Anti-ICE protest draws massive crowd at South Portland facility, feds deploy tear gas
Thousands of protesters marched through South Portland and enveloped the blocks around the Immigration and Customs Enforcement building Saturday, sparking now-familiar confrontations with federal agents.
Demonstrators were met with large clouds of tear gas, pepper balls and rubber bullets soon after their arrival, moments after some in the crowd crossed the building’s property line and approached its security gate. Federal agents also set off flash-bang grenades.
Portland police blocked off the roads near the South Portland facility and said there were a “large amount of police resources in place.”
Protesters participating in the “Labor Against ICE” rally, organized by local unions, marched from Elizabeth Caruthers Park to the ICE building around 3 p.m., converging with a crowd of bicyclists riding to honor Alex Pretti, an intensive-care nurse who was fatally shot by Border Patrol officers in Minneapolis last week.
Union members led the march, and there were children among the marchers.
Portland City Councilor Mitch Green posted on social media that he was in the crowd when the munitions were deployed.
“I just got tear gassed along with thousands of union members, many of whom had their families with them,” Green wrote. “Federal agents at the ICE facility tear gassed children. We must abolish ICE, DHS, and we must have prosecutions. I expect to see enforcement of our city code prohibiting the use of tear gas.”
The gas and other crowd-control weapons dispersed much of the crowd, leaving only a couple hundred outside the facility.
But tense confrontations continued.
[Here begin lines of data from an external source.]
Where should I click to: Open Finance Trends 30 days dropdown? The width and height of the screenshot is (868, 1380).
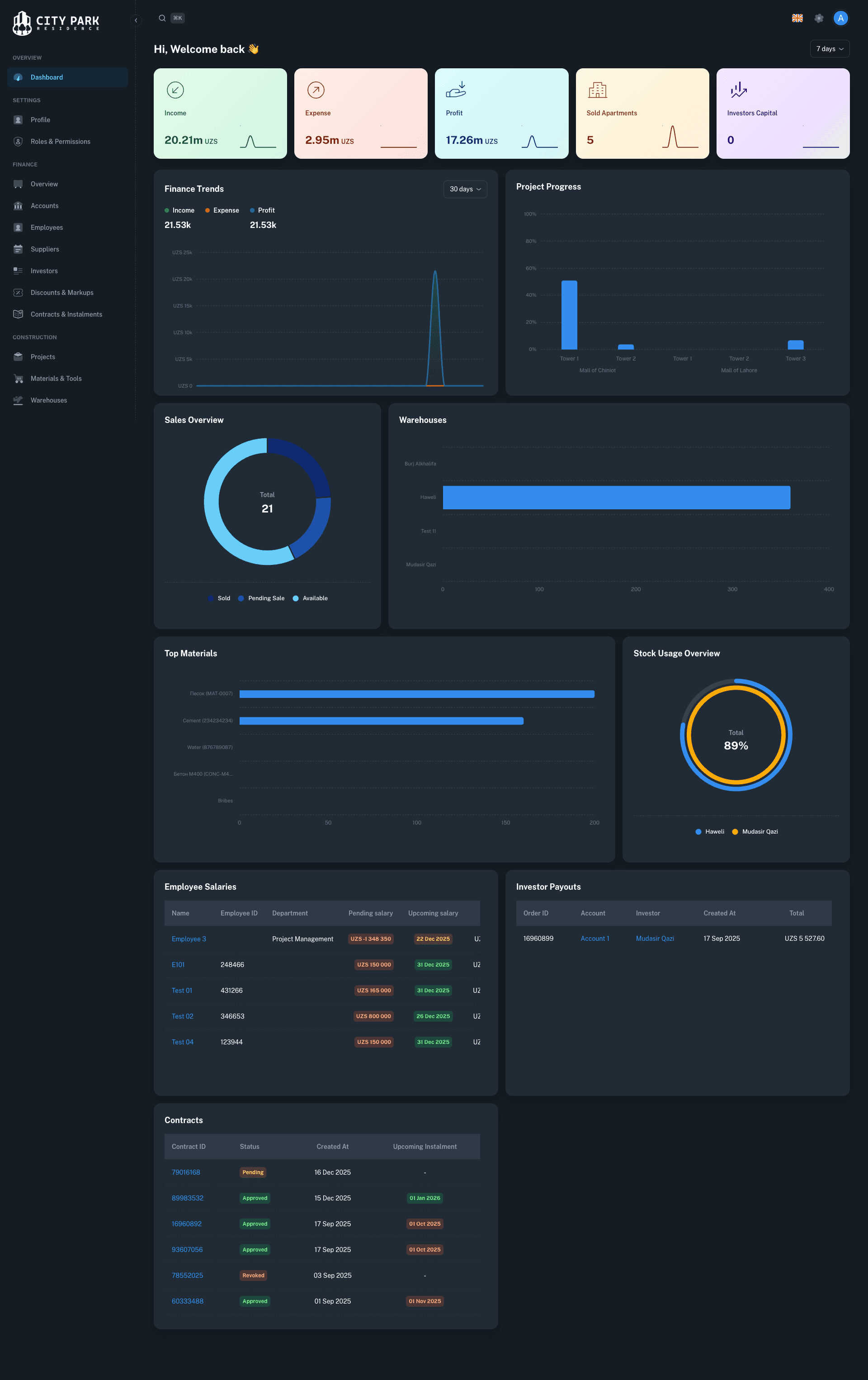pyautogui.click(x=465, y=189)
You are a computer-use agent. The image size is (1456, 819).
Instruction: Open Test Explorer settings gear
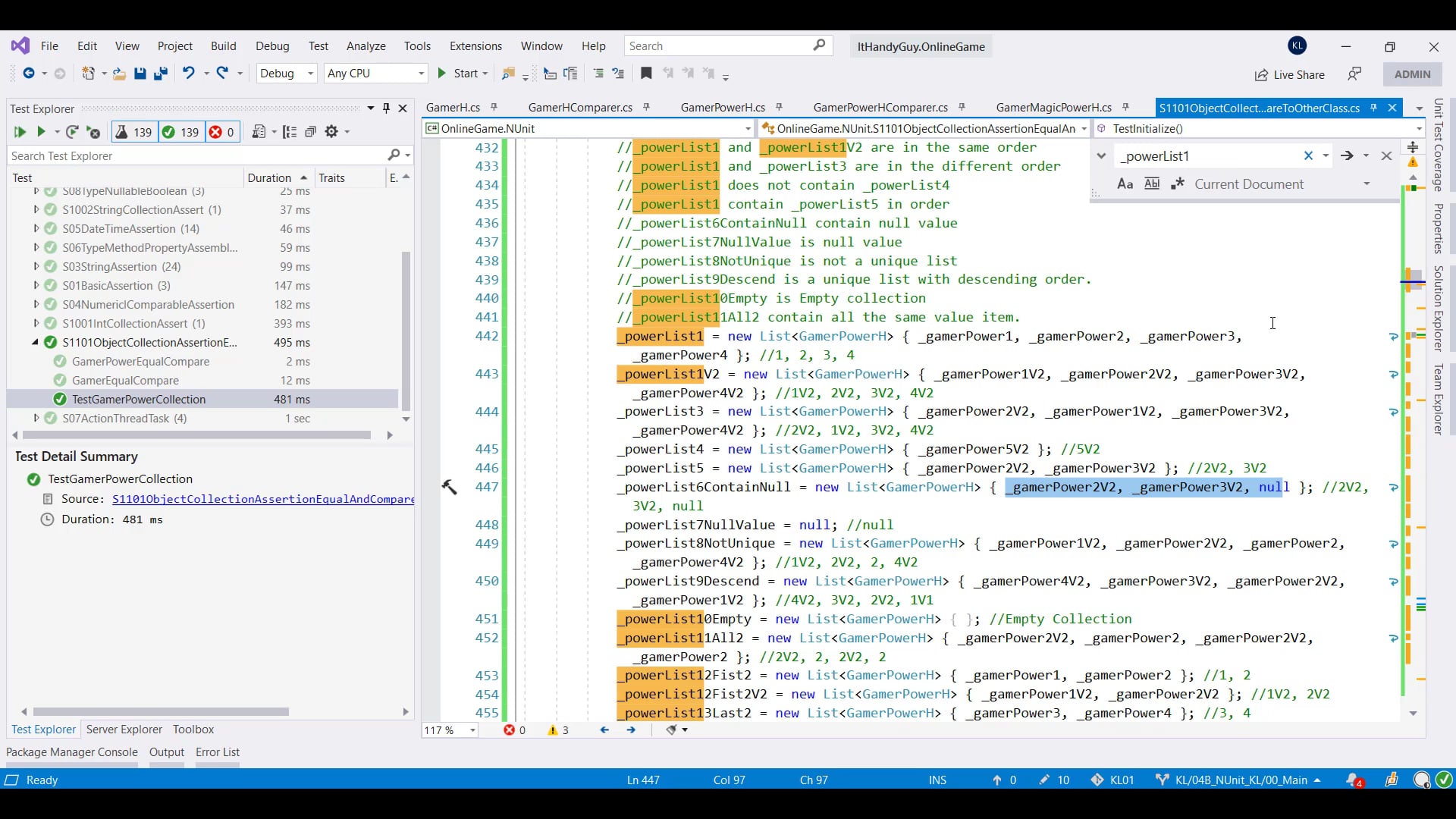[331, 132]
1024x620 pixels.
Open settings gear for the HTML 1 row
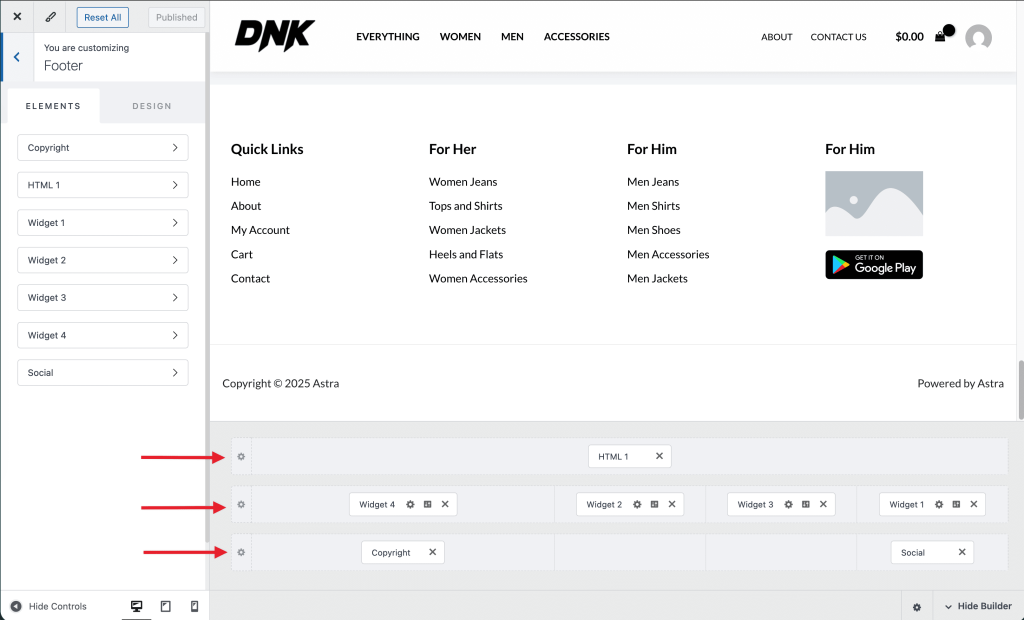click(x=241, y=456)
An hour after the first tear gas deployment, people in the crowd pushed a large trash bin toward the facility’s security gate.
Federal agents emerged soon after, firing off more crowd-control munitions, including tear gas.
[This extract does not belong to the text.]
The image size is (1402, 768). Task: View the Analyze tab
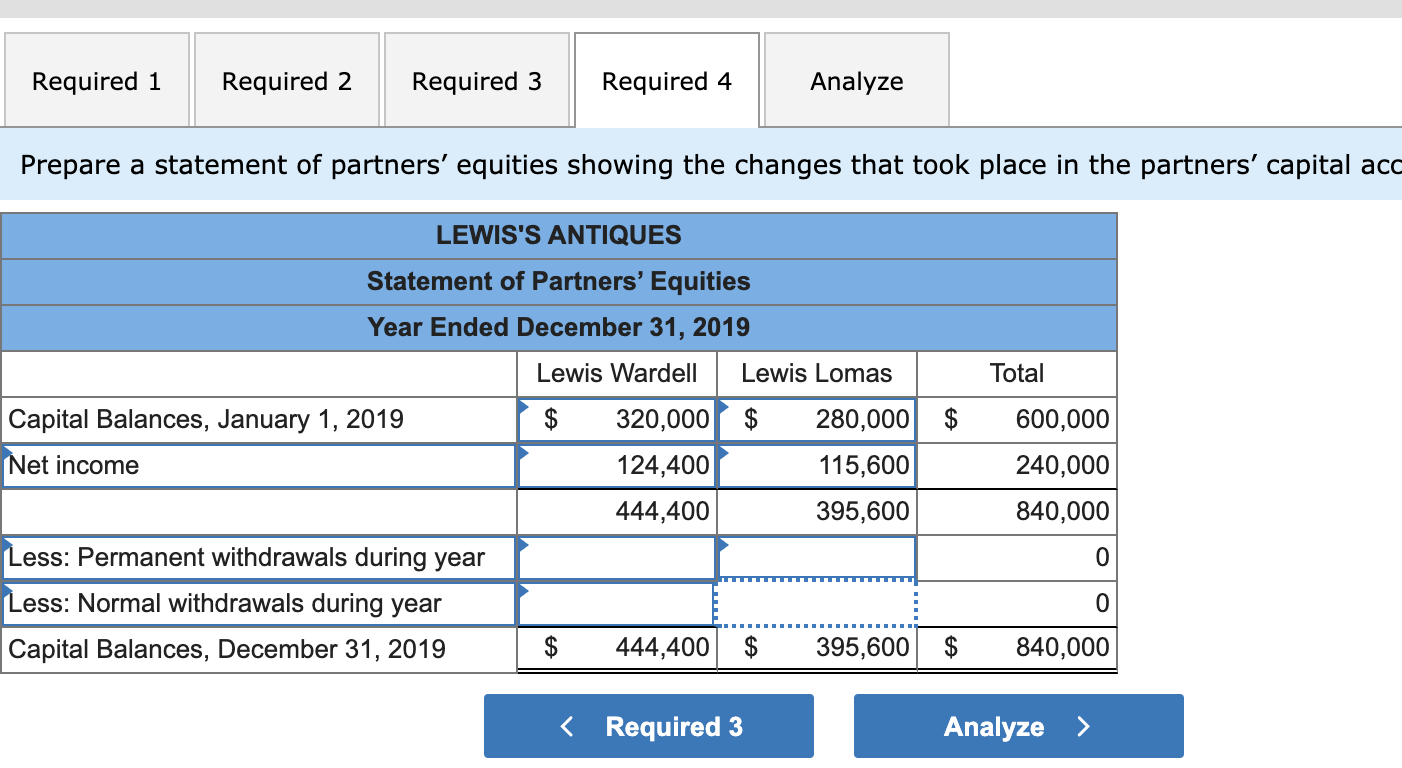click(856, 81)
The march comes one day after a nationwide strike calling for people to skip work, school and shopping to show their opposition to the Trump administration’s immigration crackdown. Protests across the country have ramped up since the deaths of Pretti, on Jan. 24, and Renee Good, who on Jan. 7 also was shot to death by an ICE officer in Minneapolis.
Protesters hung signs for a vigil for Pretti being held Sunday at 5 p.m. at Laurelhurst Park in Southeast Portland.
Police declared a riot in downtown Eugene on Friday after windows were broken at the Federal Building there. Police said protesters “breached the building and went inside.” Federal officers reportedly used tear gas to try to repel demonstrators from entering the building.
President Donald Trump on Saturday called the Eugene protesters “criminals” in a social media post, adding that he had ordered federal immigration agents to be “very forceful” in their protection of federal property.